Author Topic: 3 variants pub-v?.trid.xml for Microsoft Publisher document  (Read 368 times)

jenderek

  • Sr. Member
  • ****
  • Posts: 375
Hello trid users,

some days ago i must handle an old CD-ROM. This contains some older Microsoft
Publisher files with file name suffix pub.

When i run the file format identification utility TrID a few "very old"
examples (like MSPublisherv1.PUB) are not recognized and are described as
"Unknown!". Most examples are described correctly in a generic way with low
priority as "Generic OLE2 / Multistream Compound" with mime type
application/x-ole-storage by docfile.trid.xml. Many of such described samples
are also described with highest priority as "Microsoft Publisher document"
with correct file name suffix (.PUB) and without mime type by pub.trid.xml The
exception are "middle old" samples (like MSPublisher95.PUB see appended
trid-v-old.txt in output).

For comparison reason i also run file command (version 5.45) on such
samples.
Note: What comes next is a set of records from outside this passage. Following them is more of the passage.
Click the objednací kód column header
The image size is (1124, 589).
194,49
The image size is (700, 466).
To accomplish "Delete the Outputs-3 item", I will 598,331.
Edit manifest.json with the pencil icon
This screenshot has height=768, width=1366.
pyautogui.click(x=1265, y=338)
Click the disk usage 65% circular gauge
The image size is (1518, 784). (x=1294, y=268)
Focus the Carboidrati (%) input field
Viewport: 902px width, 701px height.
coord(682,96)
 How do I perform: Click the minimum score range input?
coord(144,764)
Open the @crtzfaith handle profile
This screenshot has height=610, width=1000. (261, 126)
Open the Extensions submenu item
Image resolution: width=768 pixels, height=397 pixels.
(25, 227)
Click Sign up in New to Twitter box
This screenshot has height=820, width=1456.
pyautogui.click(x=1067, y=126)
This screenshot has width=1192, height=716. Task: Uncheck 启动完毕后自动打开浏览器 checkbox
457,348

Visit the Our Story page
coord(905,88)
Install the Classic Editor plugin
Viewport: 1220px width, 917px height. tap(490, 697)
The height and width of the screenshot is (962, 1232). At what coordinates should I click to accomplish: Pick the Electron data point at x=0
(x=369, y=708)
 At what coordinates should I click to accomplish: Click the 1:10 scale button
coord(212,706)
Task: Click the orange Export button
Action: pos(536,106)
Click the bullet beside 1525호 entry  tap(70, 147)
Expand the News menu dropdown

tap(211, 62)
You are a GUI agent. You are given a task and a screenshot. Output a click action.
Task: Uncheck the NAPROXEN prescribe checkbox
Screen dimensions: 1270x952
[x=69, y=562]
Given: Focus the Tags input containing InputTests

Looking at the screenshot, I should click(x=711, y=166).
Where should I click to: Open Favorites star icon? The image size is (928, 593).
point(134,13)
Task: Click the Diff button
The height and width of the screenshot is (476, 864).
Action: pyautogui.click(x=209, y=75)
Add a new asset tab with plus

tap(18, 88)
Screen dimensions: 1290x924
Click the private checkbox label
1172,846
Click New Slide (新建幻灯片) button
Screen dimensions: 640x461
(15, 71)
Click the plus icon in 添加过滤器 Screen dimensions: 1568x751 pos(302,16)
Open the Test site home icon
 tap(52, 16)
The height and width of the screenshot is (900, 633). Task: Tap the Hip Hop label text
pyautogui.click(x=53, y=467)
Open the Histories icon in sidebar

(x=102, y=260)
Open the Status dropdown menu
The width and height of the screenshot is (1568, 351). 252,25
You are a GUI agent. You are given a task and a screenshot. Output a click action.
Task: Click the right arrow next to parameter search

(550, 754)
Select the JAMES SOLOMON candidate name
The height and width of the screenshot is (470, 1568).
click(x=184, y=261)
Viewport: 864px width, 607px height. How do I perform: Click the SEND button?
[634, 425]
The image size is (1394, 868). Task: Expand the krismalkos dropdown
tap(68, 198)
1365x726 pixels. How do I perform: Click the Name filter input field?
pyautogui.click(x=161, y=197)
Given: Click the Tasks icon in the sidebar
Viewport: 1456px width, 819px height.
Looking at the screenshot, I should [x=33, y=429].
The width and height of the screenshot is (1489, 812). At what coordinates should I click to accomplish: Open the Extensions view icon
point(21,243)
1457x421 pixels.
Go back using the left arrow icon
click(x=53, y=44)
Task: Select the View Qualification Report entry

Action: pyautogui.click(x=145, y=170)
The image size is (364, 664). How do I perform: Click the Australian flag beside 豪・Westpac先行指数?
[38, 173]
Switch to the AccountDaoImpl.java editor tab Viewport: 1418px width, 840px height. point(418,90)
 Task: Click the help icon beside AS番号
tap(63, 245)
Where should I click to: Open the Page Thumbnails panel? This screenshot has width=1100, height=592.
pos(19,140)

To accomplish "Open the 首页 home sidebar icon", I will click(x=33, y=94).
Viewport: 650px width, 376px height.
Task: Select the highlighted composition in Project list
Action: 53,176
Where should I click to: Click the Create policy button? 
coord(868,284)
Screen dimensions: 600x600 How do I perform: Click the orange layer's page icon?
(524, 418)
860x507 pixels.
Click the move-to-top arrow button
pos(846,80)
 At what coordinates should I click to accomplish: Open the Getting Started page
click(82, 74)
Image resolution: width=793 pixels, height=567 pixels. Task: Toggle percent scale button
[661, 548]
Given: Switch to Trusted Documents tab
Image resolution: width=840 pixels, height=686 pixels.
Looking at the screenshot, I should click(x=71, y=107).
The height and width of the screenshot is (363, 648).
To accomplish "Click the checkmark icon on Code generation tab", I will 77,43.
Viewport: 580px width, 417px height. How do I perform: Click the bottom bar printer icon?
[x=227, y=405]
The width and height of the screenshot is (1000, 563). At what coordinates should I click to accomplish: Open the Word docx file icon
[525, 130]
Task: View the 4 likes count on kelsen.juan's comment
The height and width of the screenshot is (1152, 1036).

Here "very old" samples (like MSPublisherv1.PUB) are not recognized
and described as "data". The recognized samples are described generic as
"Composite Document File V2 Document" (see appended file-5.45.txt in
output). When excluding in internal test of Compound Document Files (cdf) the
samples are described by magic files as "OLE 2 Compound Document" with more
details.  Most of the samples ("newest age" like MSPublisher97.pub until
MSPublisher2013-Sample.pub) are also described also correctly as "Microsoft
Publisher" (see appended file-soft-5.45.txt in output). For these samples mime
type application/vnd.ms-publisher (see appended file-soft-i-5.45.txt in
output) and correct file name suffix pub (see appended file-soft-ext-5.45.txt
in output) is shown. For the "middles aged" samples ( like MSPublisherv2.PUB
MSPublisher95.PUB) the correct sub classification fails and only "Microsoft"
is displayed. For these examples only generic application/octet-stream mime
type is shown. Also the pub file name suffix is not shown for such samples.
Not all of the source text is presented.